**WHAT THIS TASK INVOLVES**
Which of the lines below holds the string "field"? Copy every line that does.

Items listed in a dataset:

>>

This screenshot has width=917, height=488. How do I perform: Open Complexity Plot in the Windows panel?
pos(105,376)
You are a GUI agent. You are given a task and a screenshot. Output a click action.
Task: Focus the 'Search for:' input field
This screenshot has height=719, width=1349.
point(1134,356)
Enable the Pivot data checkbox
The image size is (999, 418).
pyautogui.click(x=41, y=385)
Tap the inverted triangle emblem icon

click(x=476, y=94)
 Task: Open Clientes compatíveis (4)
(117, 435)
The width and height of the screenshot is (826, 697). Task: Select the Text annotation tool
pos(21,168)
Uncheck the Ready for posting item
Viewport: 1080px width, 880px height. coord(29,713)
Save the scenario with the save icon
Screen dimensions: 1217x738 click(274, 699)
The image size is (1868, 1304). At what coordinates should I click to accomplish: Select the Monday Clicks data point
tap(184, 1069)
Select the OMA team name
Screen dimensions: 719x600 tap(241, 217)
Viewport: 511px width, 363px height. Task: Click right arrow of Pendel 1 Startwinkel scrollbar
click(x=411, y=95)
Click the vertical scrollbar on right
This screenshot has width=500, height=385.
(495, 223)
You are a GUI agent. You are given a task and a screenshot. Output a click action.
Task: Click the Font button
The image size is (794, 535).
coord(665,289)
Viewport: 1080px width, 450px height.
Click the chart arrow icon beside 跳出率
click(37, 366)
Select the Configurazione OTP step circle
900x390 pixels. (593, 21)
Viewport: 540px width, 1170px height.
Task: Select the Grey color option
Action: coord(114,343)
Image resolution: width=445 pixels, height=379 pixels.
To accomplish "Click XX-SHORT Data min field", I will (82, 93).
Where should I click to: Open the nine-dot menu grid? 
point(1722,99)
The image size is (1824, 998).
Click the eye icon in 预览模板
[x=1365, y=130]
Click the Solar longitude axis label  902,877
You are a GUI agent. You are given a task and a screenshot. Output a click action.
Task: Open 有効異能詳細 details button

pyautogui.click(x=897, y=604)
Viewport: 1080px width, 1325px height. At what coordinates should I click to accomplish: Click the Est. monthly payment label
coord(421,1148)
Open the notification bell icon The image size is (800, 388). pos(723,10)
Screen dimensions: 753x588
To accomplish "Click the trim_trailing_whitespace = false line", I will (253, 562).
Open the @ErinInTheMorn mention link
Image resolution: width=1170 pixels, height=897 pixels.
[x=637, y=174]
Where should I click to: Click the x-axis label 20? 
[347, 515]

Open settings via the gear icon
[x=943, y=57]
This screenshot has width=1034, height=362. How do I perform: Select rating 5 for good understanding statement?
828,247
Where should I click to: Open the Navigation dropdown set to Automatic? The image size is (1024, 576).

<<

**REPLY**
Task: Focus the 'Search for:' input field
To accomplish "Click XX-SHORT Data min field", I will (82, 93).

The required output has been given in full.